Why Do Doctors Hate Checklists?
The real culture war in healthcare
I used to enjoy resuscitation training. Every two years we would trog over to the little simulator room in the resus department and run through cardiac arrest scenarios. An added highlight was being trained alongside doctors from every corner of the hospital. A colleague of mine once got paired up with a consultant in genitourinary medicine, so he walked up to his ‘patient’, shook his head and said: “I’m afraid we’ve got a goner ‘ere!”
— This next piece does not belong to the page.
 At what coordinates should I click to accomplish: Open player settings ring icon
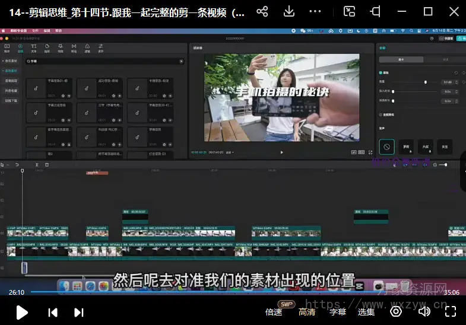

As double-hard anaesthetists we would swagger into these sessions, amused by the look of utter terror on the faces of doctors from less acute disciplines. But of course, the consultant in genetics or theoretical neurology had been furiously revising for weeks and absolutely smashed it in the assessment, whereas I, in my hubris, would arrive unprepared and would cock it up completely. Things I thought I knew would disappear in the heat of battle. Funny, that.
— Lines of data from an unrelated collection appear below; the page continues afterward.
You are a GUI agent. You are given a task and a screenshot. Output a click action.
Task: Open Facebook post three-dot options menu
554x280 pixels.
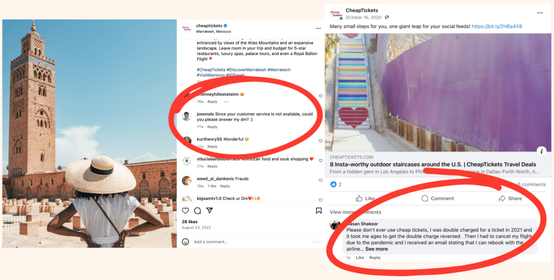pos(540,12)
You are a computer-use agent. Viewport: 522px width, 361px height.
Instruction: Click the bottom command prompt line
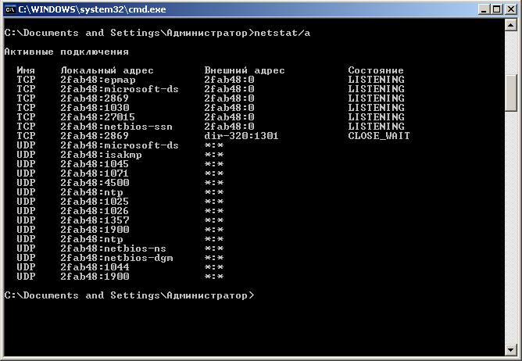point(129,295)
In our trust, next to every phone, there is a laminated sign like the one above. They’re there because during an emergency, panicking staff would often make mistakes when trying to call the crash team – like calling for the wrong team or sending them to the wrong location. It’s a checklist for making a phone call, and it works. Yet: when you turn up to manage the arrest – actually treat the patient with dangerous drugs and whatever - you are expected to do everything from memory.
Just think about that. We don’t trust you to know which ward you work on or whether your patient is an adult, but all those H’s and T’s and the precise sequence of this year’s protocol? Yeah, off you go mate. You’ll be fine.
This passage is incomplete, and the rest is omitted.